Prompt leaking means an end user tricks the model into emitting the system prompt verbatim. That exposes internal instructions, refusal rules, sometimes business logic. Three measures: (a) put no secrets in the prompt (passwords, internal margin calculations), (b) mark system-prompt contents as "do not emit, do not quote", (c) a separate output-filter stage that blocks responses containing system-prompt fragments. Leaking cannot be fully eliminated.
Should I use Markdown or XML in prompts?
Anthropic models respond strongly to XML tags (`<context>...</context>`, `<question>...</question>`) – Anthropic explicitly recommends this in its prompting guide. OpenAI models are less XML-sensitive; there, Markdown (## headers, **bold**, lists) works equally well. Practical tip: XML for Claude, Markdown for GPT. Both tolerate the other without significant quality loss.

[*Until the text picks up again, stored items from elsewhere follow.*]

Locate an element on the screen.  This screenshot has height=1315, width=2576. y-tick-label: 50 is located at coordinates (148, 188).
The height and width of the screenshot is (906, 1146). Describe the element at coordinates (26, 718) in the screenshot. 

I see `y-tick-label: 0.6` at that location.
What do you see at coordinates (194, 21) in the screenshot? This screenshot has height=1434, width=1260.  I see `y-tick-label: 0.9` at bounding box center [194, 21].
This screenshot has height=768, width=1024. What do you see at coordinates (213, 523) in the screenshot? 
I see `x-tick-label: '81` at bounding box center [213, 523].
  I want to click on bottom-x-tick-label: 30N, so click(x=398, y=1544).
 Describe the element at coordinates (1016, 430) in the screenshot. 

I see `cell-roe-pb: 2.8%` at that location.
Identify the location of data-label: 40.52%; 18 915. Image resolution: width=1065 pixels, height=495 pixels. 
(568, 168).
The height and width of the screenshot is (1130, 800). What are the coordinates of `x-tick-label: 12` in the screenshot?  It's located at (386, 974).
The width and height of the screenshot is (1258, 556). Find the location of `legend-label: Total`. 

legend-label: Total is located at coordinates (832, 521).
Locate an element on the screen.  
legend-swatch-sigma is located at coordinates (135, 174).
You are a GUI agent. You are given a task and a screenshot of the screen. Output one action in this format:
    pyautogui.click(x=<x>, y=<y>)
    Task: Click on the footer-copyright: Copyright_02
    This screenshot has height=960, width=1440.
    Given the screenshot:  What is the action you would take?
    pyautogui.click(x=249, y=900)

How do I version prompts in production?
Like code. Prompts belong in Git, not in a database column. A proven structure: a prompts/ directory with one file per prompt (e.g. prompts/vat_triage_v3.md), changes via pull request, every production version tagged with semver. Tools like Langfuse, PromptLayer, or Helicone additionally track per-version performance metrics. That makes it auditable which version ran when and how it evolved.
How long may a prompt be?
Technically models allow 200k to 2M tokens of context (Gemini 2.5 leads). Practically, answer quality drops past 32k tokens – the "lost in the middle" phenomenon: content in the prompt middle is processed less reliably. Rule of thumb: system prompt below 1,500 tokens, total prompt with retrieval context below 16,000 tokens. If you need more, improve retrieval first, do not lengthen the prompt.